__Given problem__: Carry the passage on the jet flow measurements forward, starting right after its final line.

__Document__:
Diagram of the PIV arrangement for streamwise (a) and cross-stream (b) acquisitions

3 Results and discussions

3.1 Baseline flow

Velocity profiles near the jet exit plane (x/D = 0.4) are shown in Fig. 4. The normalisation is relative to the centreline velocity U _j, D is the internal jet diameter and U refers to the primary velocity component of the main jet. This figure exposes the near-field region over the whole Reynolds number range in order to characterize the baseline jet and verify the effects of the turbulator ring located a few diameters upstream the jet exit. The mean velocity profiles consist in symmetrical top-hat distributions over the Reynolds numbers investigated. According to the cross-stream size of the potential core (i.e. approximately 0.5D, while the jet exit diameter is about 1.44D), it could be expected that the initial jet flow is fully detached from the walls of the diffuser.

Fig. 4

Cross-stream distribution (at z/D = 0) of the mean velocity near the jet exit (x/D = 0.4) for Reynolds numbers from 3.2 to 12.8 × 10⁴

The cross-stream distributions of the fluctuating velocities u′ close to the jet exit are presented in Fig. 5. Across x/D = 0.4, the relative initial turbulence intensities u′/U are symmetric with respect to the centreline axis and they present a double peak distribution. The potential core turbulence level is around 4%. As expected, the analysis of the non-dimensional fluctuating velocity indicates that the peaks of turbulence level occur in the shear layer. The locations of these peaks are nearly symmetrical and the ‘initial’ turbulence intensities in the shear layer remain rather constant (turbulence intensity of about 8–9.5%). It is assumed that the flows are fully turbulent for every tested velocities.

Fig. 5

Cross-stream distribution (at z/D = 0) of the fluctuating velocity u′ near the jet exit (x/D = 0.4) for Reynolds numbers from 3.2 to 12.8 × 10⁴

The turbulent shear layer thickness (δ_0.99) is calculated from the mean velocity profiles at x/D = 0.2 and corresponds to the distance at which the velocity is 99% of the core jet velocity. The results indicate that δ_0.99 is independent of the Reynolds number (δ_0.99 ≈ 23 mm). The momentum thickness of the shear layer (θ) is also measured closer to the jet exit at x/D = 0.2 with the following formula:

$$ \theta = {\int\limits_0^\infty {\frac{{U{\left( y \right)}}} {{U_{{\text{j}}} }}{\left( {1 - \frac{{U{\left( y \right)}}} {{U_{{\text{j}}} }}} \right)}} }{\text{d}}y $$

(1)

__Dataset section__:
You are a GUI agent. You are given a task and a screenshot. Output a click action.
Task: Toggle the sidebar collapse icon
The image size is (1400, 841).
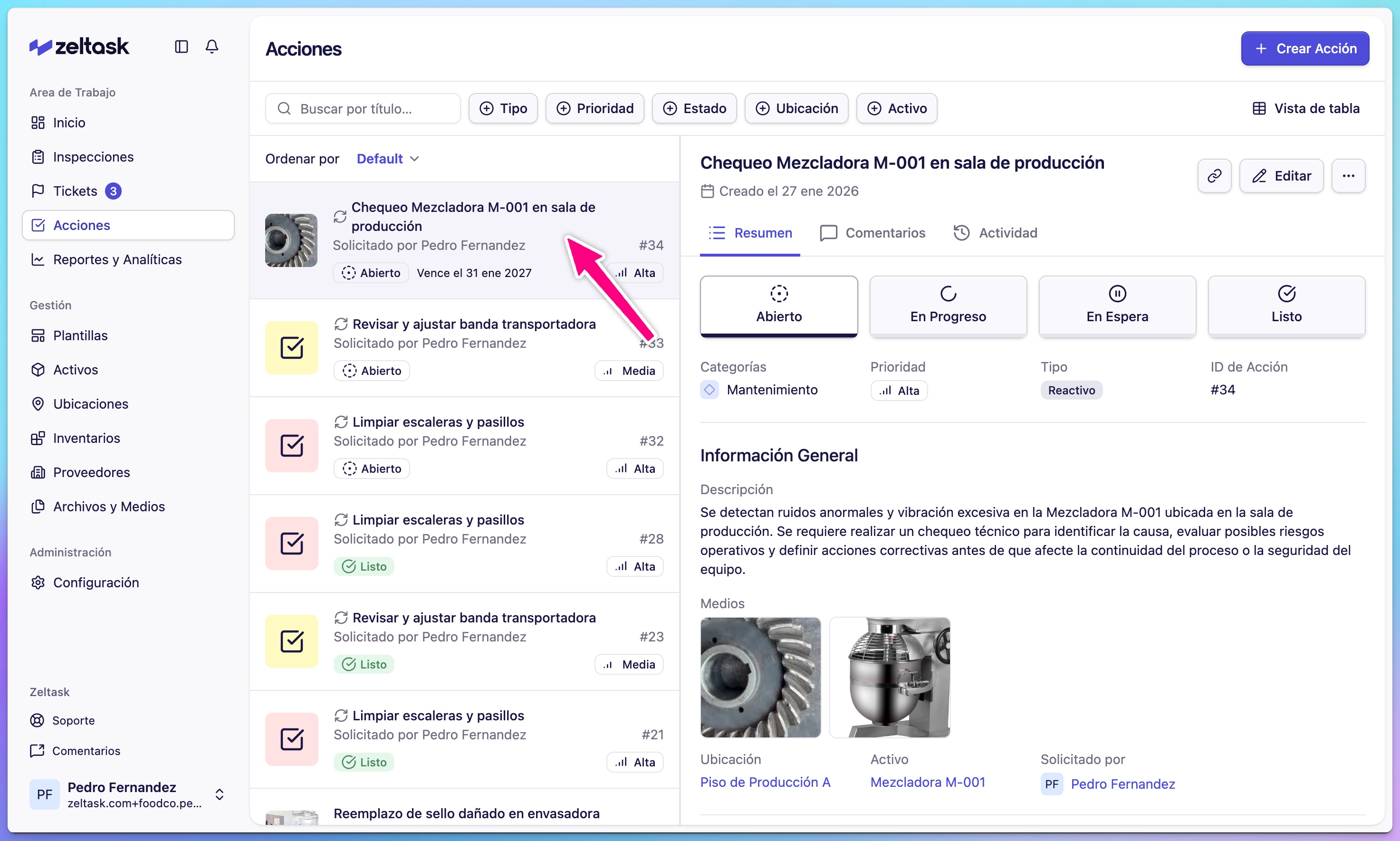coord(181,47)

__Answer to this task__:
At x/D = 0.2, for baseline flows this momentum thickness is nearly D/17 (increase in momentum thickness of about 12% between Re _D  = 3.2 and 6.4 × 10⁴, while higher Reynolds numbers present discrepancies lower than ±2%). The momentum thickness is significantly higher than usual values for a turbulent boundary layer (D/190) but rather close to the momentum thickness obtained by Pack and Seifert (1999). These authors obtained a momentum thickness of D/25 for a flow exit equipped with a 30° diffuser and a 1.85 bevel length. Furthermore, these authors have demonstrated that a significant increase in momentum thickness occurs near the jet exit (i.e. x/D ≤ 0.2) equipped with a small-angle diffuser. Hence, it could be assumed that the initial momentum thickness is lower at x/D = 0.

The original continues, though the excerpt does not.